From bbb216bca46f8efffa32f1e819377313e157b91e Mon Sep 17 00:00:00 2001
From: gmagogsfm <gmagogsfm@gmail.com>
Date: Tue, 22 Aug 2023 00:38:28 +0000
Subject: [PATCH] Move torch.export() to torch.export.export() (#107609)

New plan:

torch.export.export() as the main API

All other utilities will be torch.export.foo_utilities
Pull Request resolved: https://github.com/pytorch/pytorch/pull/107609
Approved by: https://github.com/tugsbayasgalan, https://github.com/msaroufim
---
 docs/source/export.rst   |   6 +-
 torch/__init__.py        | 209 +--------------------------------------
 torch/export/__init__.py | 209 +++++++++++++++++++++++++++++++++++++++
 torch/overrides.py       |   2 +-
 4 files changed, 216 insertions(+), 210 deletions(-)
 create mode 100644 torch/export/__init__.py

diff --git a/docs/source/export.rst b/docs/source/export.rst
index 46fb776534e..a3a46c7812a 100644
--- a/docs/source/export.rst
+++ b/docs/source/export.rst
@@ -3,12 +3,12 @@ torch.export
 
 .. TODO: Add torch.export() tutorial here.
 
-.. automodule:: torch
-.. autofunction:: export
-
 .. warning::
     This feature is a prototype and may have compatibility breaking changes in the future.
 
+.. automodule:: torch.export
+.. autofunction:: export
+
 .. toctree::
    :glob:
    :maxdepth: 1
diff --git a/torch/__init__.py b/torch/__init__.py
index 2bcdcce0ba8..55bb5603337 100644
--- a/torch/__init__.py
+++ b/torch/__init__.py
@@ -1719,6 +1719,9 @@ def compile(model: Optional[Callable] = None, *,
     return torch._dynamo.optimize(backend=backend, nopython=fullgraph, dynamic=dynamic, disable=disable)(model)
 
 
+from torch import export as export
+
+
 def _register_device_module(device_type, module):
     r"""Register an external runtime module of the specific :attr:`device_type`
     supported by torch.
@@ -1786,212 +1789,6 @@ if not _running_with_deploy():
             return cls.ops_table[(op_key, dispatch_key)]
 
 
-################################################################################
-# Exposing torch.export() and related support classes
-################################################################################
-
-# TODO(ycao): Move ExportedProgram, Constraint, dynamic_dim etc to torch.compiler namespace
-
-def export(
-    f: Callable,
-    args: Tuple[Any],
-    kwargs: Optional[Dict[str, Any]] = None,
-    *,
-    constraints: Optional[List["torch._dynamo.eval_frame.Constraint"]] = None,
-) -> "torch._export.exported_program.ExportedProgram":  # type: ignore[name-defined]
-    """
-    `torch.export()` is a one-shot process for capturing a computation graph from
-    a PyTorch program Ahead-of-Time (AOT).
-
-    This function traces a callable (an nn.Module, a function or a method)
-    containing PyTorch operations and produces an ExportedProgram. The
-    ExportedProgram includes PyTorch operations that perform computations
-    equivalent to those in the given nn.Module or callable.

Task description:
Quote the torch.export patch, starting at the words "From bbb216bca46f8efffa32f1e819377313e157b91e Mon" and ending after "to torch.export.export() (#107609)".

Information shown:
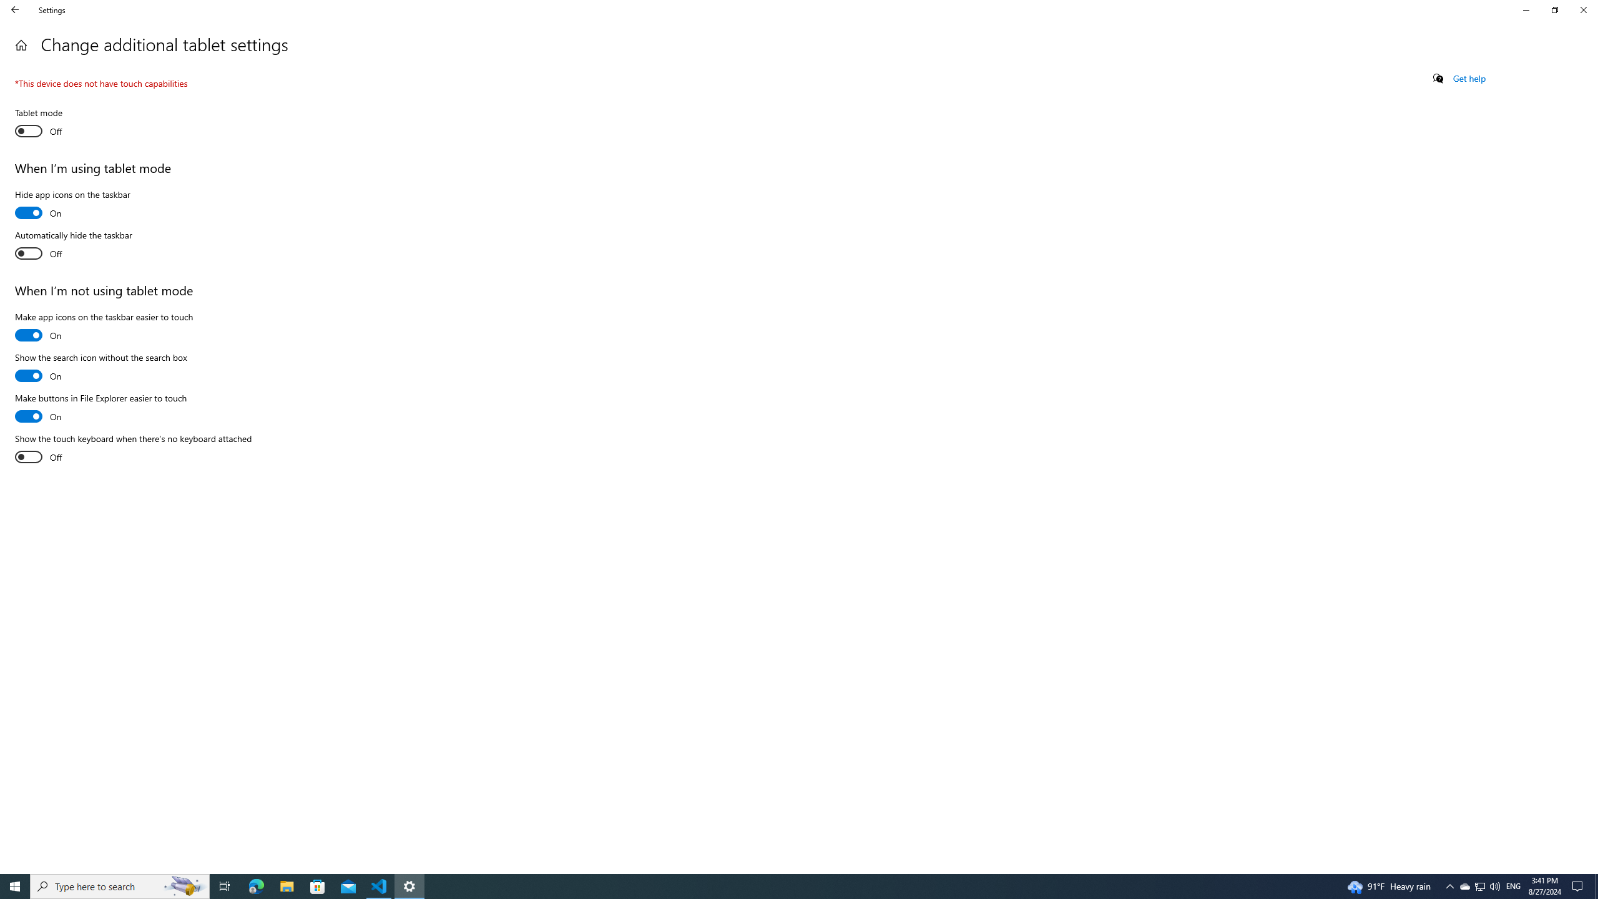 Image resolution: width=1598 pixels, height=899 pixels. What do you see at coordinates (73, 246) in the screenshot?
I see `'Automatically hide the taskbar'` at bounding box center [73, 246]. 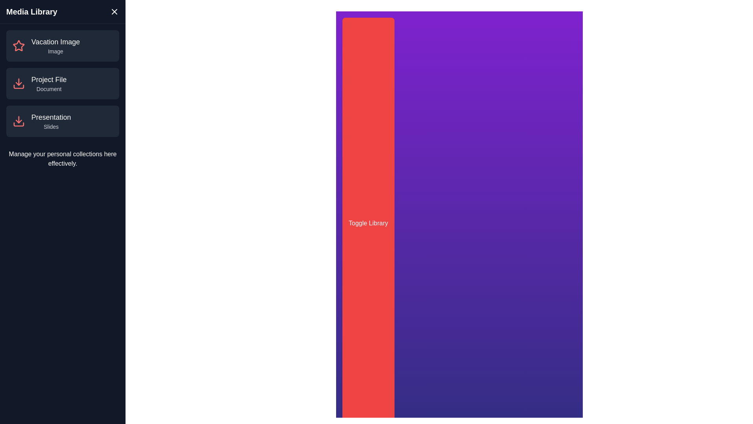 I want to click on the media item named Project File from the list, so click(x=62, y=83).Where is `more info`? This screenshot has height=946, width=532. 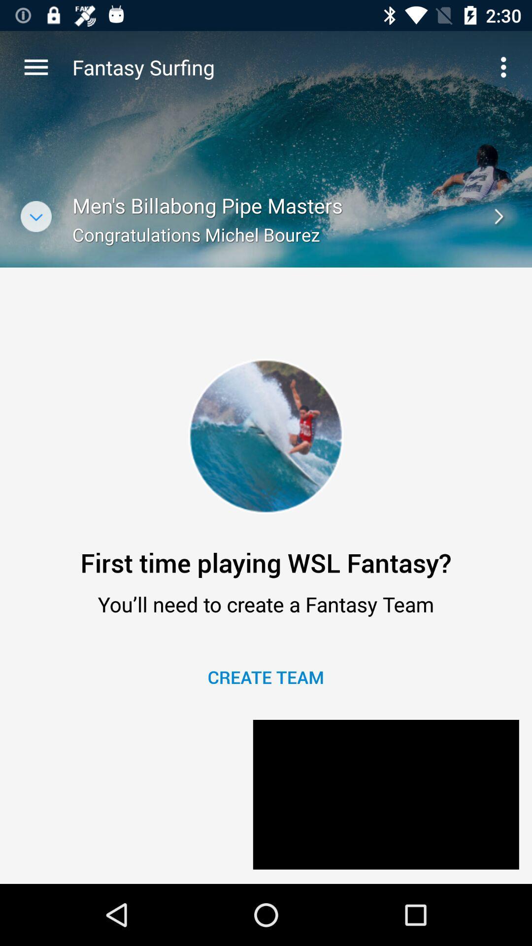
more info is located at coordinates (35, 216).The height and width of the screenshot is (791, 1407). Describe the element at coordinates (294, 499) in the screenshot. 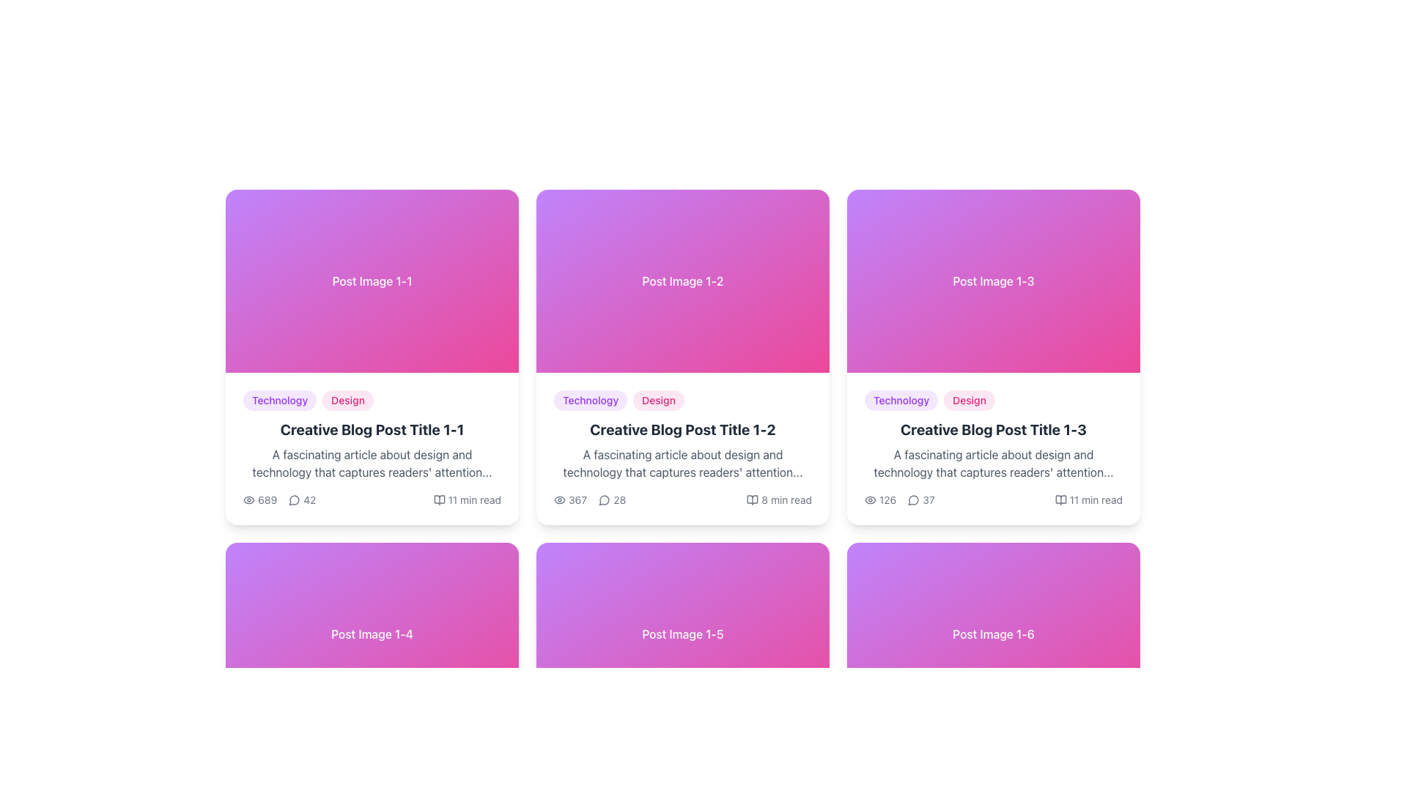

I see `the Comment Icon, a small circular icon with a speech bubble outline, positioned next` at that location.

Response to the task:
From bbb216bca46f8efffa32f1e819377313e157b91e Mon Sep 17 00:00:00 2001
From: gmagogsfm <gmagogsfm@gmail.com>
Date: Tue, 22 Aug 2023 00:38:28 +0000
Subject: [PATCH] Move torch.export() to torch.export.export() (#107609)